I/O Parallelism: Other Thoughts
In this section we have discussed that for the case of guest I/O to minidisks, z/VM CP can exploit PAV or HyperPAV so as to parallelize the corresponding real I/O, thereby reducing or eliminating CP's serializing on real volumes. This support is useful in removing I/O queueing in the case where several guests require access to the same real volume, each such guest manipulating only its own slice (minidisk) of the volume.
Depending on the environment or configuration, other opportunities exist in a z/VM system for disk I/O to become serialized inadvertently, and other remedies exist too.
For example, even though z/VM can itself use PAV or HyperPAV to run several guest minidisk I/Os concurrently to a single real volume, each such guest still can do only one I/O at a time to any given minidisk. Depending on the workload inside the guest, the guest itself might be maintaining its own I/O queue for the minidisk. z/VM Performance Toolkit would not ordinarily report on such a queue, nor would z/VM's PAV or HyperPAV support be useful in removing it.
A holistic approach to removing I/O queueing requires an end-to-end analysis of I/O performance and the application of appropriate relief measures at each step. Returning to the earlier example, if guest I/O queueing is the real concern, and if the guest is PAV-aware, it might make sense to move the guest's data to a dedicated volume, and then attach the volume's base and alias device numbers to the guest. Such an approach would give the guest an opportunity to use PAV or HyperPAV to do its own I/O scheduling and thereby mitigate its queueing problem.

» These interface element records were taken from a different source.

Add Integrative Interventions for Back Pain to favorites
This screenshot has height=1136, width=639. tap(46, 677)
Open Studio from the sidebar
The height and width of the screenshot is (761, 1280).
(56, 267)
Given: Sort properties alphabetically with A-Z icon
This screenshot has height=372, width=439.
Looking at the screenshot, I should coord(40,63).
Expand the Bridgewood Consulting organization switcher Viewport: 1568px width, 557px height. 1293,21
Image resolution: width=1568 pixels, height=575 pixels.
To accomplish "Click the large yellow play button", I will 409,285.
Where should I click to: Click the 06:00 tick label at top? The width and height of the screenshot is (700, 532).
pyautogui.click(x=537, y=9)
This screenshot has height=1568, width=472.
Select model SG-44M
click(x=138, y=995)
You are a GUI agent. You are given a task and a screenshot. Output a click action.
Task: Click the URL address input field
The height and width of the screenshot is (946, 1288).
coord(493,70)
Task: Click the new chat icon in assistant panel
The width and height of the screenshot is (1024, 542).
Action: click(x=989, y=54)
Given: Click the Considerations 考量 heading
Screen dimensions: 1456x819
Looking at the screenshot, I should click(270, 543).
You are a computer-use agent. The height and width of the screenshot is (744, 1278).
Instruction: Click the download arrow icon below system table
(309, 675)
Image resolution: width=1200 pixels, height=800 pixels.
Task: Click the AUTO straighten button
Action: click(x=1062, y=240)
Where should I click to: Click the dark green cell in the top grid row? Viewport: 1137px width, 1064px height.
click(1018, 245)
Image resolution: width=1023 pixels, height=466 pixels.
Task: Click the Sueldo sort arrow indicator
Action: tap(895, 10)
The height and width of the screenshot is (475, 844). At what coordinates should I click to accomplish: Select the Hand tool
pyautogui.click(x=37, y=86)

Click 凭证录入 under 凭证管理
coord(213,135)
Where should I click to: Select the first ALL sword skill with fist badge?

If the guest is PAV-aware, another tool for removing a guest I/O queue is to have z/VM create some virtual PAV aliases for the guest's minidisk. z/VM can virtualize either classic PAV aliases or HyperPAV aliases for the minidisk. This approach lets the guest's data continue to reside on a minidisk but also lets the guest itself achieve I/O concurrency for the minidisk.
Depending on software levels, guests running Linux for System z can use PAV to parallelize I/O to volumes containing Linux file systems, so as to achieve file system I/O concurrency. Again, whether this is useful or appropriate depends on the results of a comprehensive study of the I/O habits of the guest.
As always, customers must study performance data and apply tuning techniques appropriate to the bottlenecks discovered.